Insurgent groups in KPK and Fata have attacked girls' primary and secondary schools. The report says that motives for attacking education infrastructure vary. Schools may be seen as embodying state authority and, therefore, a legitimate target, especially when insurgent groups oppose, as in Afghanistan, the type of education promoted by governments. The use of schools by armed forces can lead to their being targeted by anti-state groups and abandoned by communities.

In recent years, the country's madressahs have been viewed as a recruiting ground for potential terrorists. However, there is little credible evidence to support this conclusion, the report says.

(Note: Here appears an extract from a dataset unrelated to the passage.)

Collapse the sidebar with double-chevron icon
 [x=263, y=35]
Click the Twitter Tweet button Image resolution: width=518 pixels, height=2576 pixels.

Most parents send their children to the madressah to receive the Quran education, or to escape a failing state system. The real challenge for Pakistan is to strengthen the failing state education and to build bridges between that system and madressah schools.

“Yet the generalised international climate of hostility towards madressahs, fuelled by donors, is not conducive to bridge-building,” the report says.

In Pakistan, the post-independence government adopted Urdu as the national language and the language of instructions in schools. This became a source of alienation in a country which is home to six major linguistic groups and 58 smaller ones.

The report says that Pakistan has one of the world's largest youth bulges, with 37 per cent of the population under 15. Unemployed educated youths figure prominently in some armed conflict in Pakistan.

The report said that 49 per cent of the poorest children aged 7 to 16 were out of school in 2007, compared with 5 per cent of children from the wealthiest households. Location and gender reinforce the disparities - poor rural girls were 21 times less likely to be in school than wealthy urban boys.

The number of children out of school in the country may fall by one-fifth to 5.8 million by 2015.